Stored data:
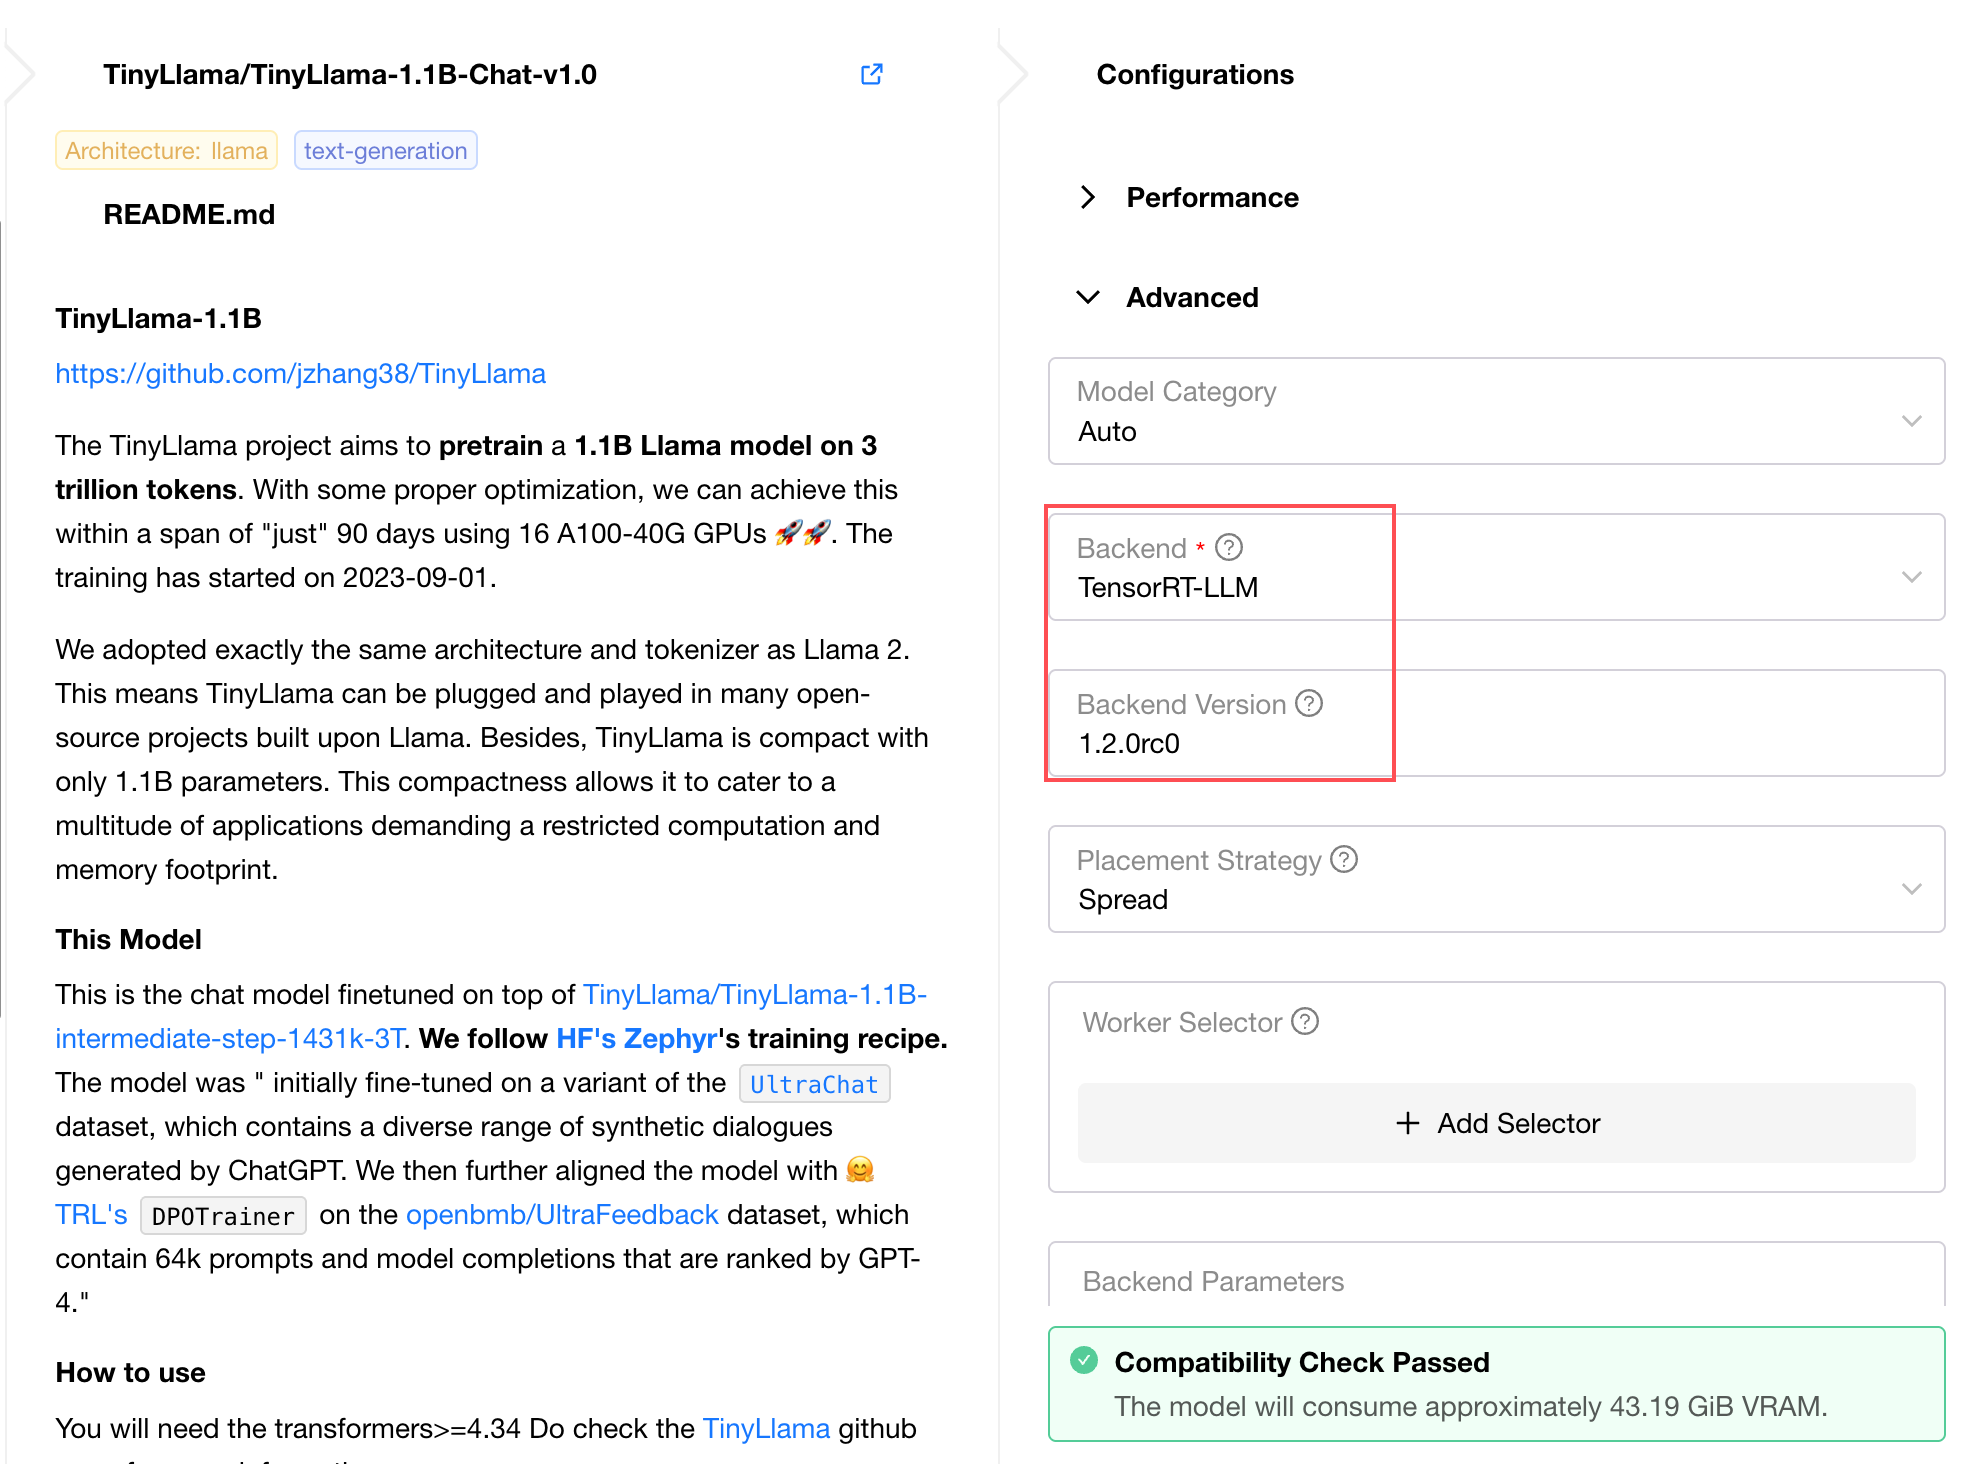Open the TinyLlama GitHub repository link
Image resolution: width=1986 pixels, height=1464 pixels.
300,373
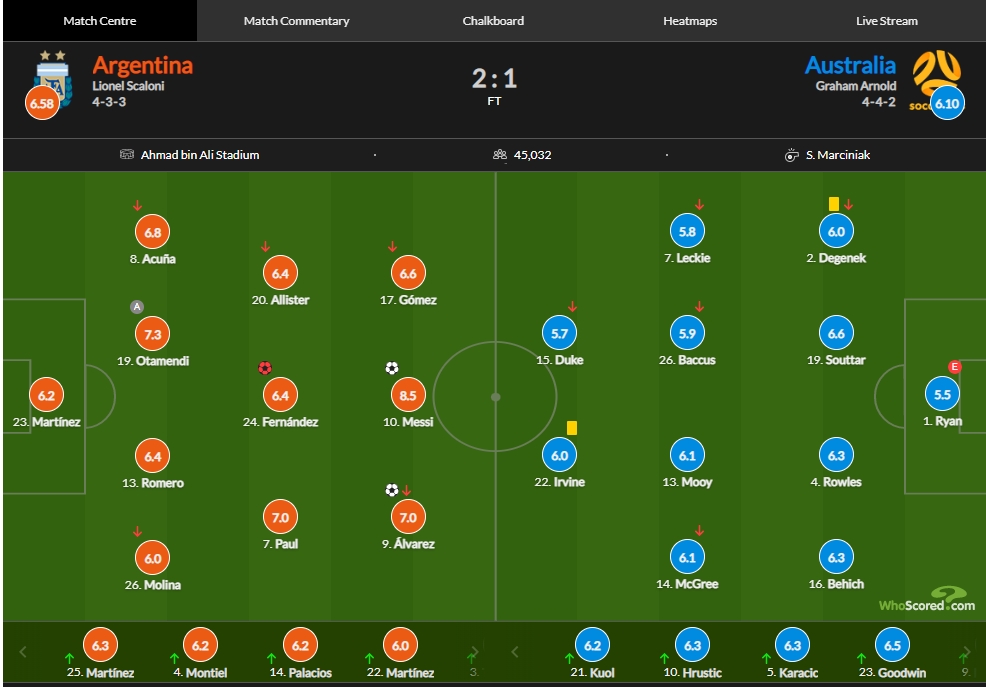Click the red E badge near Ryan
986x687 pixels.
tap(955, 366)
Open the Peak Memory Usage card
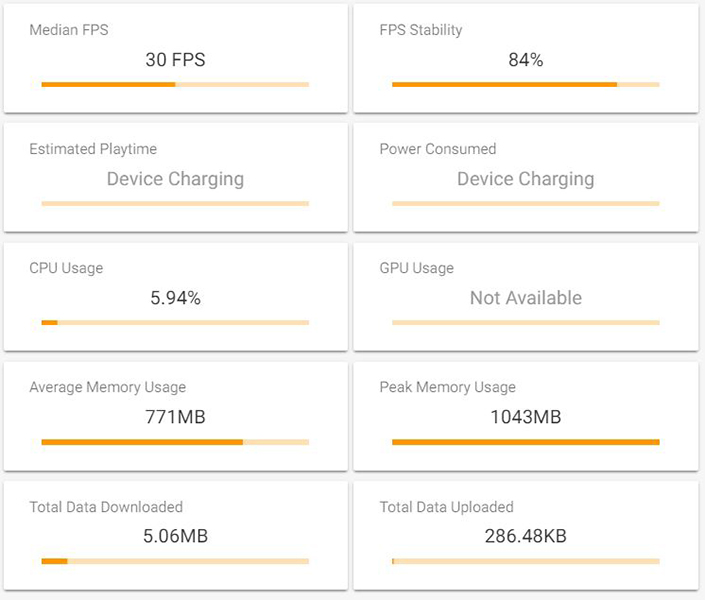Viewport: 705px width, 600px height. coord(526,416)
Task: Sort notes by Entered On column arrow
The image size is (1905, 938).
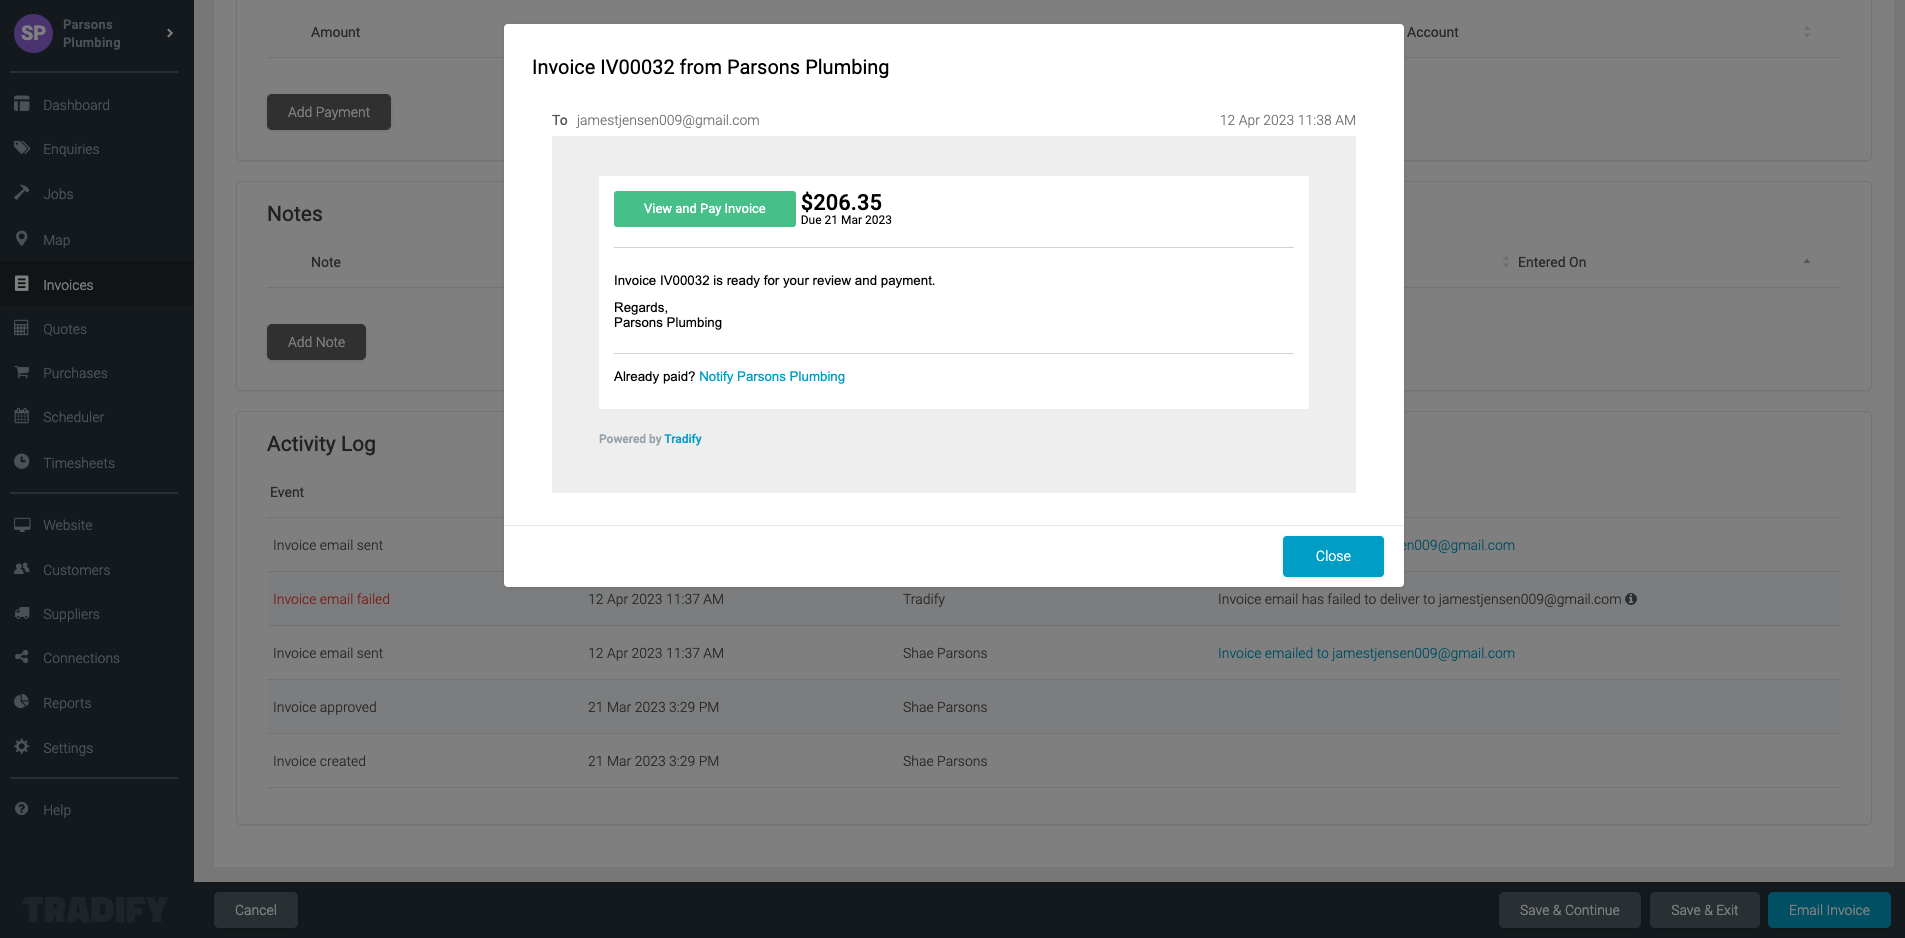Action: point(1806,262)
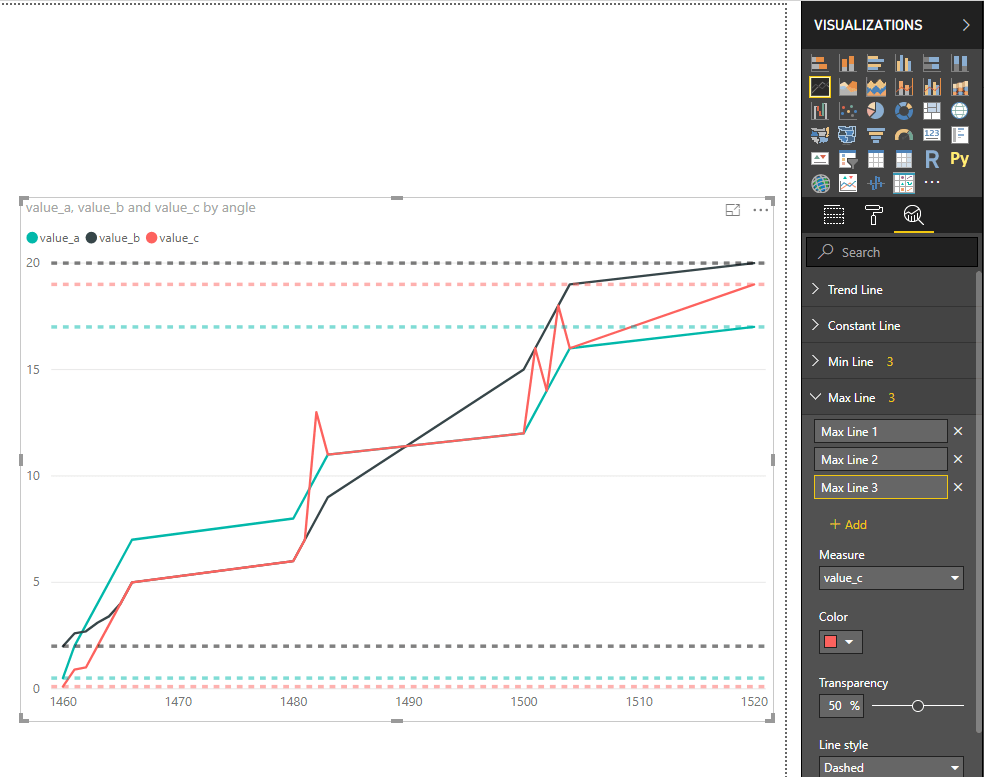Open the red Color swatch picker
The image size is (984, 777).
(840, 642)
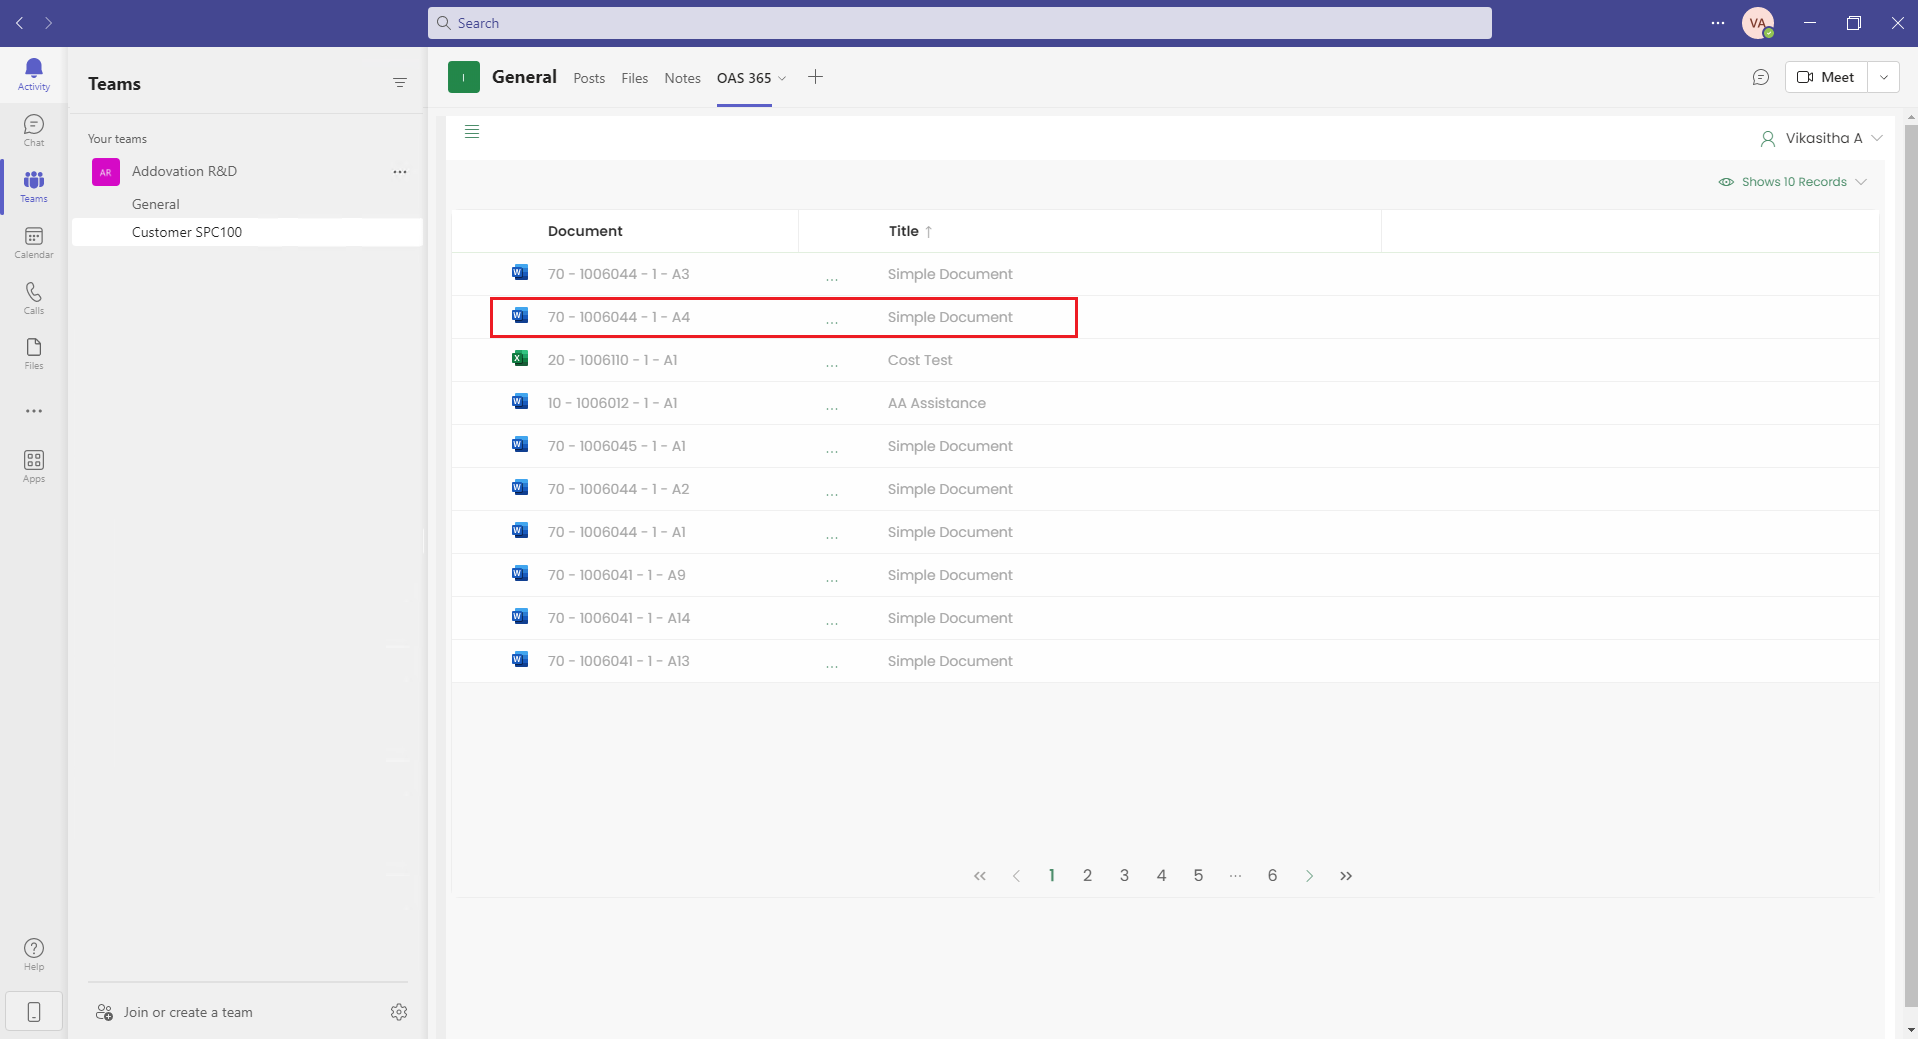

- [Exercise instructions]
Your reply should give again exactly the lines from the one with "Open the Peak Memory Usage card" through the last line of the data, with both ends included and pictures left out.

- [Exercise output]
Open the Peak Memory Usage card
Viewport: 705px width, 600px height. coord(526,416)
Task: Sort notes by Entered On column arrow
The image size is (1905, 938).
Action: point(1806,262)
Open the red Color swatch picker
The image size is (984, 777).
(840, 642)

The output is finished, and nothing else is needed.